Stored records:

# # # #

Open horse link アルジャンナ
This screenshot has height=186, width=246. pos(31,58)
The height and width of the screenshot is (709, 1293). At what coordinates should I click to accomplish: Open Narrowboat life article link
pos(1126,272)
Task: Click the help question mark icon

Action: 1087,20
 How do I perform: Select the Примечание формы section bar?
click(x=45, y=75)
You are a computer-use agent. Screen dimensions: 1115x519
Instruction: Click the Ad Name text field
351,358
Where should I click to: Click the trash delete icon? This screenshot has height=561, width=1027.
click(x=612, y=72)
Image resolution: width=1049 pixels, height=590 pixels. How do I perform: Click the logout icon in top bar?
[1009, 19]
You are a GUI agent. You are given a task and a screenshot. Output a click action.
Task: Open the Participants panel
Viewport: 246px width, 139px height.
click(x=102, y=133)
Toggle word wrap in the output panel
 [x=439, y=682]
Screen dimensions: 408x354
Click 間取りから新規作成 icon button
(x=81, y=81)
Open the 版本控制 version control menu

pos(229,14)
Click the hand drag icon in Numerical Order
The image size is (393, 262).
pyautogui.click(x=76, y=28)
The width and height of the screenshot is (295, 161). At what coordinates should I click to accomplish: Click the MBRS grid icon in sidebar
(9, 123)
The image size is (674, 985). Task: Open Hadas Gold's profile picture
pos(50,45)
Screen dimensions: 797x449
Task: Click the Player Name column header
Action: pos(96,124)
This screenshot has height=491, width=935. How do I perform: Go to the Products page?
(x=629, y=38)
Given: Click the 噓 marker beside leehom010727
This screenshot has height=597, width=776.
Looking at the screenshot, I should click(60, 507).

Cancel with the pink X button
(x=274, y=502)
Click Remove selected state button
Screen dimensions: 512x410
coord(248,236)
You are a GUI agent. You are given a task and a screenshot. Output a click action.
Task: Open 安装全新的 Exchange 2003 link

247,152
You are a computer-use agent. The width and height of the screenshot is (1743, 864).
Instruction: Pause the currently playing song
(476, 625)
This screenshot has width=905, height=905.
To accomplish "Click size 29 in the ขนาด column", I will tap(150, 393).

# # # #

• EXERCISE: Copy out the lines above, from the one holding "Instruction: Pause the currently playing song" through the final line, with no other lines.

• SOLVED PROBLEM:
Instruction: Pause the currently playing song
(476, 625)
This screenshot has width=905, height=905.
To accomplish "Click size 29 in the ขนาด column", I will tap(150, 393).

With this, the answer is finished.